A question of merit

The question that keeps on nagging at me since yesterday is:

Objectively speaking, If Obama did not pick Jim Yong Kim, would anyone in the World think he should be the President of the World Bank?

Sachs, Ocampo, Ngozi , and even Larry Summers, would have been, and in fact were recommended and proposed by many others, but Kim?  May be for the WHO or the Aids Fund, but I doubt for the World Bank ! What do you think?

9 thoughts on “A question of merit

  1. Ocampo has by far more policy making, technical and diplomatic experience and skills than the other two candidates. As many observers and serious economists have commented, if the decision is based on true merits and capabilities due the demands and challenges the post represents, Jose Antonio Ocampo must be the next president of the World Bank.
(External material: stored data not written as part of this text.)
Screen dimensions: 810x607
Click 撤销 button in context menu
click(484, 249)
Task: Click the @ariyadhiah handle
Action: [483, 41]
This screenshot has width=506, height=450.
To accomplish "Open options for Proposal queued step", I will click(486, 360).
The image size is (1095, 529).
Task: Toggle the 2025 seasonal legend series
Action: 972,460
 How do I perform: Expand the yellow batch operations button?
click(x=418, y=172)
  2. more to the point, would the same Mr. Kim get the job if he still has a Korean passport ?

    As for for expertise and how to change the world bank, Obama should have picked a climate change expert, not an HIV aids one.

  3. Dear Bank Insider,

    The Bank’s track record on economic and policy advise is very poor and stand’s exposed. Doubt anyone is any longer interested in the Bank’s prognostications on macro or micro or financial policy.

    Focus on health and other social sectors may save the Bank from irrelevance and extinction and perhaps also ensure that the monies provided by tax payers in developed and developing economies is finally used more responsibly.
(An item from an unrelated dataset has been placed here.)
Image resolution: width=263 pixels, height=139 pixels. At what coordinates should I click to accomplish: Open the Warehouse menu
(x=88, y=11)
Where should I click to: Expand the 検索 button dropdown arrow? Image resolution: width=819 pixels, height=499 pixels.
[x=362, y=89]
  4. It would be stupid. Ant evidence Jim Kim thinks that’s what needs to happen?

    I didn’t think so.

    white House vetting being what it is, there are no skeletons, unpaid taxes, or girlfriends to be rewarded.

  5. There’s no doubt that his experiences have not really prepared him for the position. Personally, I would have vastly preferred to see Jose Antonio Ocampo, who not only has experience as a finance minister, but has also worked as a minister on other important issues that the Bank needs to pay more attention to (specifically agriculture), and he also has experience working in multilateral institutions (granted, ECLA is a vastly different animal from the Bank). I prefer him to Ngozi because I think Ocampo’s synthesis of liberalism and structuralism is just right, from a theoretical perspective. Listening to Ngozi’s TED talks, she sounds like she would have been more of the same ‘liberalize, privatize, deregulate’ formula that has characterized Bank policymaking for the last 30 years (same reason why I really didn’t want Summers to get the job).
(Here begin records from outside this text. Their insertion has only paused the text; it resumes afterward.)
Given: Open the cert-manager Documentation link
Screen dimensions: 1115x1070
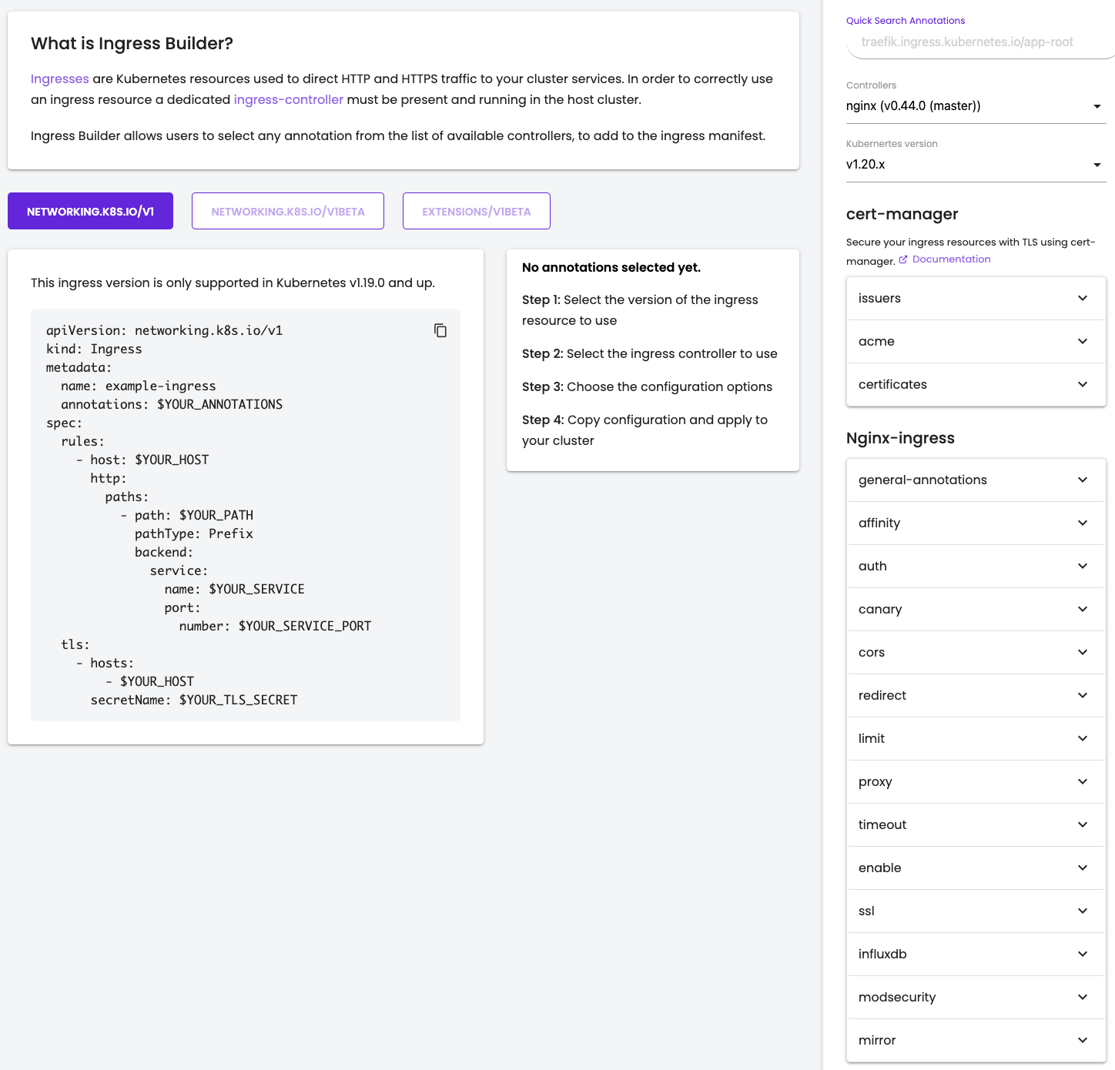Looking at the screenshot, I should click(x=951, y=259).
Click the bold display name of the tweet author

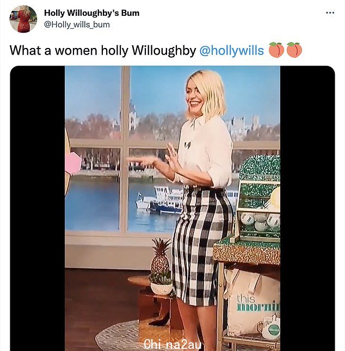pyautogui.click(x=91, y=13)
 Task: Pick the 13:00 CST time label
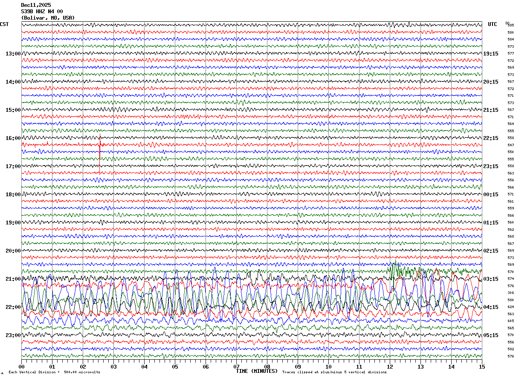[x=13, y=54]
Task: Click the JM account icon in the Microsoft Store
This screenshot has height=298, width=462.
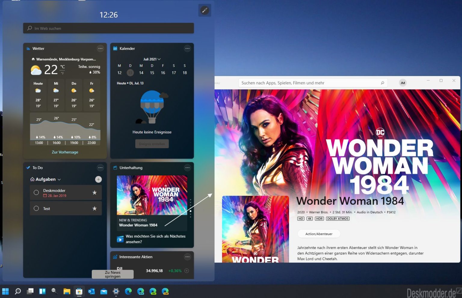Action: tap(402, 83)
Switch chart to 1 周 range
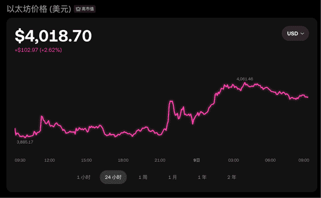 tap(143, 177)
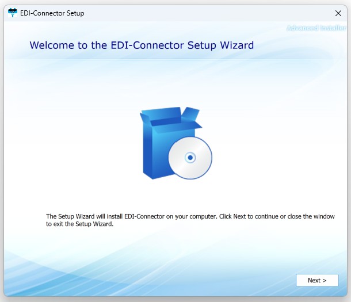Click the 'Welcome to the EDI-Connector Setup Wizard' heading
This screenshot has height=302, width=351.
point(142,45)
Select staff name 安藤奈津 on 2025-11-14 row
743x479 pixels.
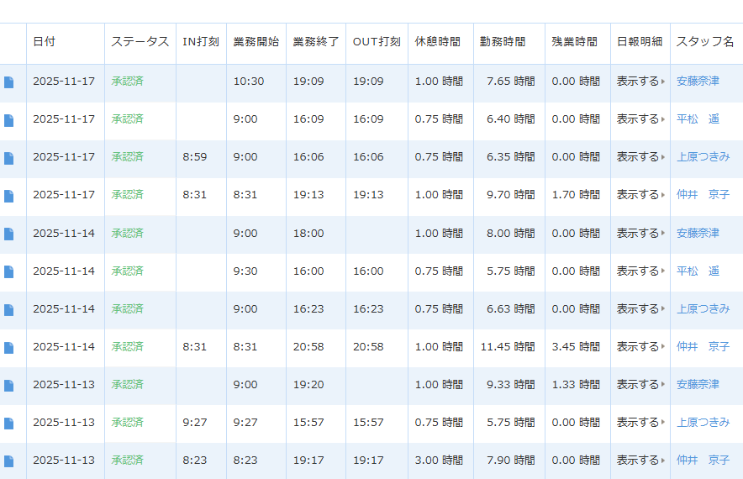point(698,233)
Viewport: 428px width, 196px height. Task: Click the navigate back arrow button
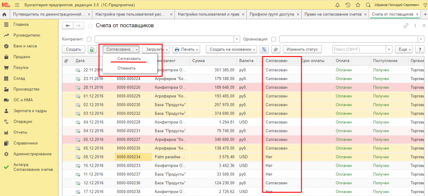click(67, 26)
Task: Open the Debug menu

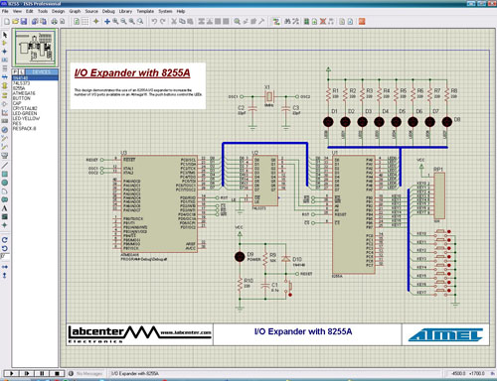Action: 108,11
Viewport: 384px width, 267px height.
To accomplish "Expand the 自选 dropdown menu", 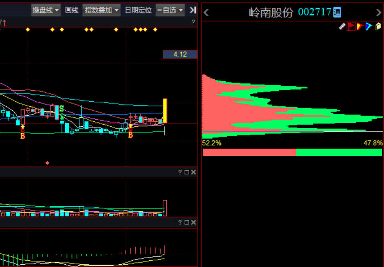I will point(170,10).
    I’m not as upset about picking somebody from a public health background as a lot of other people seem to be, because, contra Lant Pritchett, I don’t think health care delivery is mere “charity” or “palliative economics.” There have been lots of studies suggesting that disease inhibits TFP growth, particularly in agriculture. While empirical studies have not been kind to the ‘poverty trap’ hypothesis, I think there is strong reason to believe that health issues make structural transformation much more difficult. Considering that public health efforts tend to be led by private donors and national development banks, the World Bank could play an important coordinating role on this front. However, that requires a leader with a strong political acumen, not merely expertise in the ‘science’ of health care delivery, and nothing in Kim’s background suggests he has the political chops for the job. And even though I’m more generous about the role of public health initiatives in economic development, his lack of expertise in virtually any other aspect of development is troubling.

    This pick is certainly no substitute for an open and meritocratic selection process. Obama’s decision not to go with somebody from Wall Street or from his cabinet was a good decision in my eyes, but this choice is hardly better, and it will only temporarily forestall the inevitable: the US losing its special privilege at the Bank.

  6. Trying to turn the world bank into a health related development agency is plain stupid. Health issues are extremely minor in the world bank portafolio and logically so. Any lending or policy advice on health by the bank is usually related to health financing.

    Watch and see how the the executive directors of the bank will run circles around Kim because of his severe lack of finance and real development expertise. If I were one of them or one of the senior managers in the bank I will vote for him, simply because he would not know what hit him when it comes to running such a global organization. My bet is on Kim leaving the bank in a short time, probably as disgraced as Wolfowitz

  7. Depends whether you think insider economists and former finance ministers are what the world needs now at the World Bank.

  8. I think of three candidates! the right choice should indeed from nigeria. This, by the simple reason! Poverty will not always be the revenge of poverty, meaning if from poor countries who became president of world bank, then he would know exactly what is given to poor countries. So Obama will probably agree with me because he’s never lived in a poor country rich.